EXCERPT -
-------

In order to achieve the intent and spirit of Criminal Procedure Rule No. 1, and to prevent the illogical result which is apparent in this cause, we simply conclude that the operative limitation on the applicability of Rule No. 1 should be and is that in order to have his motion considered a petitioner need only show that he will be entitled to release from custody if his motion is granted. Although this means that a movant under the rule must necessarily attack the sentence under which he is then serving, it also means that he may simultaneously attack other sentences entered by the same court which are to be served consecutively, if he would be entitled to be released from custody in the event he prevailed on the motion.

We hold that in this cause the petitioner should have been permitted to attack all of the sentences pending against him. Nevertheless, we decline to grant the writ of habeas corpus for the reason that the relief to which the petitioner may be entitled is under this opinion now available to him in the trial court in a Criminal Procedure No. 1 proceeding.

-------

TASK SET -
A – Briefly restate the paragraph of the court opinion that begins "We hold that in this cause," keeping its main facts.
B – Quote the court opinion word for word between "In order to achieve" and "on the motion.", inclusive.
This material is unrelated to the court opinion.

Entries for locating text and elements
-------

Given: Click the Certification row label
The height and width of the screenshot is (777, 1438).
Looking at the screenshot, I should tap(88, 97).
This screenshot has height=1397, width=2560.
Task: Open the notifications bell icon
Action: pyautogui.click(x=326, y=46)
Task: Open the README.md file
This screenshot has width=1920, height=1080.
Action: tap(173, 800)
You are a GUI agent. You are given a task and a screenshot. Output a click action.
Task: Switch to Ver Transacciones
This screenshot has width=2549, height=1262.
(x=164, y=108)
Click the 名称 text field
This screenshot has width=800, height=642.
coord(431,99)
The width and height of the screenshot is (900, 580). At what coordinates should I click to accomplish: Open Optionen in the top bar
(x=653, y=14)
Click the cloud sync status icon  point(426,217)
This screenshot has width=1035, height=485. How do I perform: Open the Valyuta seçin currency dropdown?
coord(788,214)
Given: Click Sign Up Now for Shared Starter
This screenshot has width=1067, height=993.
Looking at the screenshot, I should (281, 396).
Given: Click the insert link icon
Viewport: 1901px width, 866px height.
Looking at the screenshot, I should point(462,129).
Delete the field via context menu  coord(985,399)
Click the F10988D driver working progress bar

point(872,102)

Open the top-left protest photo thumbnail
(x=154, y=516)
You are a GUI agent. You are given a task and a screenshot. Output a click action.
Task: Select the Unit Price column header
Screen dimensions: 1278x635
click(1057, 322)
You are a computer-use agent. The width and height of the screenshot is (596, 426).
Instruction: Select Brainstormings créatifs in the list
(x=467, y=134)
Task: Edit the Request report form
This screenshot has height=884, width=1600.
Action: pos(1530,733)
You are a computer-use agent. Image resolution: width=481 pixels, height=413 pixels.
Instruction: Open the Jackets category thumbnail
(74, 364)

-------

COMPLETED EXERCISE -
A – The court holds that the petitioner should have been allowed to challenge all of his pending sentences. It still declines to grant the writ of habeas corpus, because under this opinion he can now seek that relief in the trial court through a Criminal Procedure Rule No. 1 proceeding.

B –
In order to achieve the intent and spirit of Criminal Procedure Rule No. 1, and to prevent the illogical result which is apparent in this cause, we simply conclude that the operative limitation on the applicability of Rule No. 1 should be and is that in order to have his motion considered a petitioner need only show that he will be entitled to release from custody if his motion is granted. Although this means that a movant under the rule must necessarily attack the sentence under which he is then serving, it also means that he may simultaneously attack other sentences entered by the same court which are to be served consecutively, if he would be entitled to be released from custody in the event he prevailed on the motion.